Finally, let’s bring this home by looking at model performance!

###################################
#################### CROSS VALIDATION CODE

n.folds = 10       # set the number of "folds"
foldVector = rep(c(1:n.folds),times=floor(length(titanic2$Survived)/9))[1:length(titanic2$Survived)]
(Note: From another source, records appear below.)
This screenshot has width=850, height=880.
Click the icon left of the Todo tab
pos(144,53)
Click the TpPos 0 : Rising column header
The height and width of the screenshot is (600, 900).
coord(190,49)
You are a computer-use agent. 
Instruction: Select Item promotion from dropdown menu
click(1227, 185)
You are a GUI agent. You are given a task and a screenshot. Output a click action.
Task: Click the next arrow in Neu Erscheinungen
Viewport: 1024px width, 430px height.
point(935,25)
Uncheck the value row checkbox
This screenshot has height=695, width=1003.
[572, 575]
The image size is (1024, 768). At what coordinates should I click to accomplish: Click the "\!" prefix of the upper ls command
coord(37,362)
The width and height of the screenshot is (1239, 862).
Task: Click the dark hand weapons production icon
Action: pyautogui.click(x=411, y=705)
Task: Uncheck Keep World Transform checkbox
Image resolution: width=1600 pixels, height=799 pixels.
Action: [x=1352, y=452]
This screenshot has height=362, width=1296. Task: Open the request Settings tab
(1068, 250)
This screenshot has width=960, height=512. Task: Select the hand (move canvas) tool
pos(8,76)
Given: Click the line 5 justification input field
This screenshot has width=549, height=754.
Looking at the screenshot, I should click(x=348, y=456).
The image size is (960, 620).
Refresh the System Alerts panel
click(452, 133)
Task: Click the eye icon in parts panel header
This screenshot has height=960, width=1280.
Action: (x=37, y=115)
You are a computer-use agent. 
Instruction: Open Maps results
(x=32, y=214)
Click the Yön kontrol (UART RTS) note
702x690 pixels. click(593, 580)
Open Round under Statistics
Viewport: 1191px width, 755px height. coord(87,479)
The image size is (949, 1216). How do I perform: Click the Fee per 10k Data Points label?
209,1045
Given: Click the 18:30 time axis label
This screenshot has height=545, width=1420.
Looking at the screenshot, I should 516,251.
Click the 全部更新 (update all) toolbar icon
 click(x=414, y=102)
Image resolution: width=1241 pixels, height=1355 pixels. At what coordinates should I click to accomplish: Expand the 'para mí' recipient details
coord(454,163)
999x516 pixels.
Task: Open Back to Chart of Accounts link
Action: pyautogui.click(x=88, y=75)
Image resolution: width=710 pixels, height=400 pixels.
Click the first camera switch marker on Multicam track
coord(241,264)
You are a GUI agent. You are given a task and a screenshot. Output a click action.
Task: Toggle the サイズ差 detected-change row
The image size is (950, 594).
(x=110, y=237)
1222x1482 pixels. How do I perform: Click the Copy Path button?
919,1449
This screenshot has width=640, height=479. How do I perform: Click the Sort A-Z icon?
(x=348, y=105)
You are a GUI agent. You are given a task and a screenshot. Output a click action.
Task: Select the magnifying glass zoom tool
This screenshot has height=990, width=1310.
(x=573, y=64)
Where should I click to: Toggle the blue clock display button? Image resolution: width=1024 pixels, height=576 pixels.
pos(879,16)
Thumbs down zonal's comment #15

Then, we do the cross validation, looping through each fold of the data, leaving out each fold in turn for model training.

counter = 1
CV_df <- data.frame(
  CVprediction = numeric(nrow(titanic2)),      # make a data frame for storage
  realprediction = 0,
  realdata = 0
)
i=1
for(i in 1:n.folds){
  fit_ndx <- which(foldVector!=i)
  validate_ndx <- which(foldVector==i)
  model <- ranger(formula1, data = titanic2[fit_ndx,],probability=T,importance = 'permutation') 
  CV_df$CVprediction[validate_ndx]  <- predict(model,data=titanic2[validate_ndx,],type="response")$predictions[,2] 
  CV_df$realprediction[validate_ndx]  <-  predict(thismod,data=titanic2[validate_ndx,],type="response")$predictions[,2]
  CV_df$realdata[validate_ndx] <- titanic2$Survived[validate_ndx]
}

fact=TRUE
if(fact){
  CV_df$realdata=CV_df$realdata-1
}

CV_RMSE = sqrt(mean((CV_df$realdata - CV_df$CVprediction)^2))       # root mean squared error for holdout samples in 10-fold cross-validation
real_RMSE = sqrt(mean((CV_df$realdata - CV_df$realprediction)^2))  # root mean squared error for residuals from final model

# print RMSE statistics

cat("The RMSE for the model under cross-validation is: ", CV_RMSE, "\n")
## The RMSE for the model under cross-validation is:  0.3709845
cat("The RMSE for the model using all data for training is: ", real_RMSE, "\n")
## The RMSE for the model using all data for training is:  0.2821764

Let’s plot out the ROC curves!

library(ROCR)
library(rms)

par(mfrow=c(2,1))
pred <- prediction(CV_df$CVprediction,CV_df$realdata)     # for holdout samples in cross-validation
perf <- performance(pred,"tpr","fpr")
auc <- performance(pred,"auc")
plot(perf, main="Cross-validation")
text(.9,.1,paste("AUC = ",round(auc@y.values[[1]],2),sep=""))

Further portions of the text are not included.